**WORK TO BE COMPLETED**
Nothing but the line with "Task: Tap the signal strength bars icon" and the lines after it, through the end of the records below, is to be repeated, exactly as it is.

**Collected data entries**

>>>

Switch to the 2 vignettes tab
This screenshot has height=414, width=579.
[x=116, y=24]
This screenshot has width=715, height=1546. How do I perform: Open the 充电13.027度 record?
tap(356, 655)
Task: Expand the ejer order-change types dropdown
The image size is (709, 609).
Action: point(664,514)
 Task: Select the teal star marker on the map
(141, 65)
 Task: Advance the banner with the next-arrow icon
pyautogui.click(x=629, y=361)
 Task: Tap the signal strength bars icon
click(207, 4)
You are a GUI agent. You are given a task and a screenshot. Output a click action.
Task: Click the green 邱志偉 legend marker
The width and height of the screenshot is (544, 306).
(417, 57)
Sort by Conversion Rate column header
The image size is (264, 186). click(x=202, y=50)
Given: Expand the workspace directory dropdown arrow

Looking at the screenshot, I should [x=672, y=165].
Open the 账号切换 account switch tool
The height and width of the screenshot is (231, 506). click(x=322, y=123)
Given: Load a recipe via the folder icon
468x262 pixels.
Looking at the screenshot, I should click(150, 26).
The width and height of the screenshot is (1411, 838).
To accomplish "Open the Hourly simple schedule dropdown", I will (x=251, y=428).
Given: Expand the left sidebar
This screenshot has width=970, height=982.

<<<

**COMPLETED EXERCISE**
 Task: Tap the signal strength bars icon
click(207, 4)
You are a GUI agent. You are given a task and a screenshot. Output a click action.
Task: Click the green 邱志偉 legend marker
The width and height of the screenshot is (544, 306).
(417, 57)
Sort by Conversion Rate column header
The image size is (264, 186). click(x=202, y=50)
Given: Expand the workspace directory dropdown arrow

Looking at the screenshot, I should [x=672, y=165].
Open the 账号切换 account switch tool
The height and width of the screenshot is (231, 506). click(x=322, y=123)
Given: Load a recipe via the folder icon
468x262 pixels.
Looking at the screenshot, I should click(150, 26).
The width and height of the screenshot is (1411, 838).
To accomplish "Open the Hourly simple schedule dropdown", I will (x=251, y=428).
Given: Expand the left sidebar
This screenshot has width=970, height=982.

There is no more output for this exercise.